United Auto Workers union officials said yesterday that the nation's two largest automakers have until Jan. 23 to produce acceptable contract proposals, or they risk losing the chance for the early settlement the companies said they need to help offset billions of dollars in business losses.

"There's no need to have this thing drag on and on," said UAW spokesman Don Stillman, commenting on the early contract negotiations with General Motors Corp. and Ford Motor Co. The talks began in Detroit yesterday, about six months before regularly scheduled negotiations and nine months before the current contract will expire Sept. 14.

"We would like to be prepared with something on Jan. 23," when the union's GM and Ford councils plan to meet in Washington, Stillman said.

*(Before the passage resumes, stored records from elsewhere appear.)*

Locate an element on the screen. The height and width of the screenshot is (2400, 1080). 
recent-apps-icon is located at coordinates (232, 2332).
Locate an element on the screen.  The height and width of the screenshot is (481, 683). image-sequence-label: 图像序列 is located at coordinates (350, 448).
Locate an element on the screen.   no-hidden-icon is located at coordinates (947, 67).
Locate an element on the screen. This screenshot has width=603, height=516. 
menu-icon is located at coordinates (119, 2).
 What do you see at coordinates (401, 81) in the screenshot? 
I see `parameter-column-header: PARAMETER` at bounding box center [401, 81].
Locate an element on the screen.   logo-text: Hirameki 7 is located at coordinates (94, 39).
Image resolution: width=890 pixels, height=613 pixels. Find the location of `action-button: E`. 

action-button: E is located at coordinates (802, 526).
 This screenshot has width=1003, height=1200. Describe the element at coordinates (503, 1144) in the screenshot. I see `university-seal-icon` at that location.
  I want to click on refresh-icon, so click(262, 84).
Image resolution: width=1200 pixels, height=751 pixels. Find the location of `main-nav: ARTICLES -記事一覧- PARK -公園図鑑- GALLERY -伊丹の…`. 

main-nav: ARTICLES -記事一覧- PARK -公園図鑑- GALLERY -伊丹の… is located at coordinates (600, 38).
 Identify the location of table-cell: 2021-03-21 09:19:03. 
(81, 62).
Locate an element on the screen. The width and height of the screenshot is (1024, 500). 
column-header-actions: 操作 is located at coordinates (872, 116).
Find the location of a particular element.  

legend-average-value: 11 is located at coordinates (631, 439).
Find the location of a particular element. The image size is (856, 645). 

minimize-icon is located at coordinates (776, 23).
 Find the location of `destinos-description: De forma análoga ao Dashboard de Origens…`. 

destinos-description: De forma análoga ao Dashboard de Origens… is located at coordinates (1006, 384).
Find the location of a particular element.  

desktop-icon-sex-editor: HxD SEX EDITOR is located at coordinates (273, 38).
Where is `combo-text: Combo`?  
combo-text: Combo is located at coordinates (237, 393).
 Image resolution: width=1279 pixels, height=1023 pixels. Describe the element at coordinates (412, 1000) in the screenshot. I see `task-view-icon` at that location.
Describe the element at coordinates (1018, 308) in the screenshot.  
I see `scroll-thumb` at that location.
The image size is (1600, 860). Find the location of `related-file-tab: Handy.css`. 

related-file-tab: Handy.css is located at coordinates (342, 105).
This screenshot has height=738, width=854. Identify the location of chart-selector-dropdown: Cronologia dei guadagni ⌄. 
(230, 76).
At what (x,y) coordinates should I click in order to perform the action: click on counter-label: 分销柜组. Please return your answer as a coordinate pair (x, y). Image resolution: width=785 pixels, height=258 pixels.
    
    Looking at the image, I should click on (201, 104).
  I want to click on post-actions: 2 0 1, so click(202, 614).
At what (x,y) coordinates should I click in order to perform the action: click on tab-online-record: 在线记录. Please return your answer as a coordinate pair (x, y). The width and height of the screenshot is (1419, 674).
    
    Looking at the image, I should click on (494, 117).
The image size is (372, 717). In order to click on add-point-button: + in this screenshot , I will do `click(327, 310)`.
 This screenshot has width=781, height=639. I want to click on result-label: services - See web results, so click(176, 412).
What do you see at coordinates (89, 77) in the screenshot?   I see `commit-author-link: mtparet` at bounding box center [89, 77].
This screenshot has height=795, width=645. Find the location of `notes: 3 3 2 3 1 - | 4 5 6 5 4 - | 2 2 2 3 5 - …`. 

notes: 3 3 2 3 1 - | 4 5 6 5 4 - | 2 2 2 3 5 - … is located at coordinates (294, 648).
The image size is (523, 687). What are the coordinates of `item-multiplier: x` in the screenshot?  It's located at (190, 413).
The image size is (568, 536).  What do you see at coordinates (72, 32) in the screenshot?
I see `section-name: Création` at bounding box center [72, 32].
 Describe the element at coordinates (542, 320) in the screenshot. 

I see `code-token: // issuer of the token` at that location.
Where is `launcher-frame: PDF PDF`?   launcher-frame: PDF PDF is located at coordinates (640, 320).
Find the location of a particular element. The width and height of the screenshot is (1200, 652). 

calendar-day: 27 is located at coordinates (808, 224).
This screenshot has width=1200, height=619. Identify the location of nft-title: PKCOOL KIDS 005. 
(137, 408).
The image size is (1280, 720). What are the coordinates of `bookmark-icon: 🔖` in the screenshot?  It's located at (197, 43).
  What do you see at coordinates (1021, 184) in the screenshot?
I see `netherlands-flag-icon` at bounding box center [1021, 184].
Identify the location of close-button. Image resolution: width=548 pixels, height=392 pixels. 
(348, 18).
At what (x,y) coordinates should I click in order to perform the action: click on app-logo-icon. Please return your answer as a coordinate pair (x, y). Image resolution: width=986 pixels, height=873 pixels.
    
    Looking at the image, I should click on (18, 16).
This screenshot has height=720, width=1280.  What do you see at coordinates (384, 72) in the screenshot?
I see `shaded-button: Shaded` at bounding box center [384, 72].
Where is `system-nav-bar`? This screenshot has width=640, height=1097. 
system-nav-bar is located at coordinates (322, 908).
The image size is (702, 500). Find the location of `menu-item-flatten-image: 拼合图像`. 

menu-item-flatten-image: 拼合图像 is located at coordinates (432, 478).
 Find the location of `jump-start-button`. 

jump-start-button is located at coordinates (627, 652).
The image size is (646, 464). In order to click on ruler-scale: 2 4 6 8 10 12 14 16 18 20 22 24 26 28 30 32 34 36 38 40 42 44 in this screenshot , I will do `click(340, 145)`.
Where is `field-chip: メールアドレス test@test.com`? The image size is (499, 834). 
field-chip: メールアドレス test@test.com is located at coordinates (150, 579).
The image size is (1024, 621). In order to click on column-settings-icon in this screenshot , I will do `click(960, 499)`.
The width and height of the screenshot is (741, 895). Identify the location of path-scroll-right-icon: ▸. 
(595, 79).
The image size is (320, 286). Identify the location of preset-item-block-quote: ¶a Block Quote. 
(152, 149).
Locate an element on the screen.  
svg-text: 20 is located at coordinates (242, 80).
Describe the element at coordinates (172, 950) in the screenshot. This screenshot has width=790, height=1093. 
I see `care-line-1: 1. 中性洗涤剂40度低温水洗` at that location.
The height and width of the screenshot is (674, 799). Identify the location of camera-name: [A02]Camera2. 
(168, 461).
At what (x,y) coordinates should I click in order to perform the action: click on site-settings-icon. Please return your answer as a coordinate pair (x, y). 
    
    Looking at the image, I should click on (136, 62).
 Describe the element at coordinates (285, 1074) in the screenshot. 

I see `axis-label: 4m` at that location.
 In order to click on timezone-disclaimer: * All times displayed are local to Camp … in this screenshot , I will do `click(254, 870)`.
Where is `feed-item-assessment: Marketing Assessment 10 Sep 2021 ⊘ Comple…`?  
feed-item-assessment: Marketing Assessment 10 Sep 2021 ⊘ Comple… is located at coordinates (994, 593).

If the two sides are far apart at that time, the councils might decide to abandon the drive for early settlement and wait until regularly scheduled bargaining to work out problems with the companies, he said.

GM and Ford have been demanding since early 1981 that the UAW give them wage and benefits concessions similar to the $1.068 billion worth that the union has granted Chrysler Corp. since 1979.

To fail to come up with a timely agreement that recognizes the automakers' declining fortunes would be to "write the death knell for a good part of this industry," Peter Pestillo, Ford's labor relations vice president, said in Detroit yesterday.

UAW officials acknowledge that they may have to make some significant concessions--perhaps sacrifice paid holidays and accept minimum pay increases. But they insist that the concessions won't come free of charge.